[Collected data]
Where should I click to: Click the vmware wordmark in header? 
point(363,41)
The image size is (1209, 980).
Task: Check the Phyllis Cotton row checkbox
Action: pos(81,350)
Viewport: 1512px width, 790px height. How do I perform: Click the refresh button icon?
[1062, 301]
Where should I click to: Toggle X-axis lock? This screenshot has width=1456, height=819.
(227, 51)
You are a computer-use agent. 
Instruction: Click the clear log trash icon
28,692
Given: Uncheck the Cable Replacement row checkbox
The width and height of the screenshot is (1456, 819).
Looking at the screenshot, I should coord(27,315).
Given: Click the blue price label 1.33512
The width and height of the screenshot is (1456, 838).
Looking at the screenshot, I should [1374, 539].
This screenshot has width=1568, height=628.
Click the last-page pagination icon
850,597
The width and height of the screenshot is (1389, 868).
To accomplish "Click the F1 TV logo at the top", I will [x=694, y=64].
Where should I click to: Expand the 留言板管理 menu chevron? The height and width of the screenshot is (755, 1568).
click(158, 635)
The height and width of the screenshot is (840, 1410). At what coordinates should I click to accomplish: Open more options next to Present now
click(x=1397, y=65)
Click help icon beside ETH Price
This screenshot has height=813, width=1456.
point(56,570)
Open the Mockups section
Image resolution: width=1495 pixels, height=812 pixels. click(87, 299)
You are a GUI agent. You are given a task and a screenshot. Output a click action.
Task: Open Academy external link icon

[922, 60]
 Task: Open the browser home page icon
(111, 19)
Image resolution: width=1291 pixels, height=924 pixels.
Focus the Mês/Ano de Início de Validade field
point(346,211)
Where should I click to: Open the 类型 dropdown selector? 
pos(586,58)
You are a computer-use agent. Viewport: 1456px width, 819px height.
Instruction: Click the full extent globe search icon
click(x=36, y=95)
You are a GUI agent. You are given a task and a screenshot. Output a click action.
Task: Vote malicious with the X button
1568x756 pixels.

§ Your objective:
Write out every line, unchanged, from the one containing "This screenshot has width=1568, height=628." through the closing line of the data.

§ Worked solution:
This screenshot has width=1568, height=628.
Click the last-page pagination icon
850,597
The width and height of the screenshot is (1389, 868).
To accomplish "Click the F1 TV logo at the top", I will [x=694, y=64].
Where should I click to: Expand the 留言板管理 menu chevron? The height and width of the screenshot is (755, 1568).
click(158, 635)
The height and width of the screenshot is (840, 1410). At what coordinates should I click to accomplish: Open more options next to Present now
click(x=1397, y=65)
Click help icon beside ETH Price
This screenshot has height=813, width=1456.
point(56,570)
Open the Mockups section
Image resolution: width=1495 pixels, height=812 pixels. click(87, 299)
You are a GUI agent. You are given a task and a screenshot. Output a click action.
Task: Open Academy external link icon

[922, 60]
 Task: Open the browser home page icon
(111, 19)
Image resolution: width=1291 pixels, height=924 pixels.
Focus the Mês/Ano de Início de Validade field
point(346,211)
Where should I click to: Open the 类型 dropdown selector? 
pos(586,58)
You are a computer-use agent. Viewport: 1456px width, 819px height.
Instruction: Click the full extent globe search icon
click(x=36, y=95)
You are a GUI agent. You are given a task and a screenshot. Output a click action.
Task: Vote malicious with the X button
1568x756 pixels.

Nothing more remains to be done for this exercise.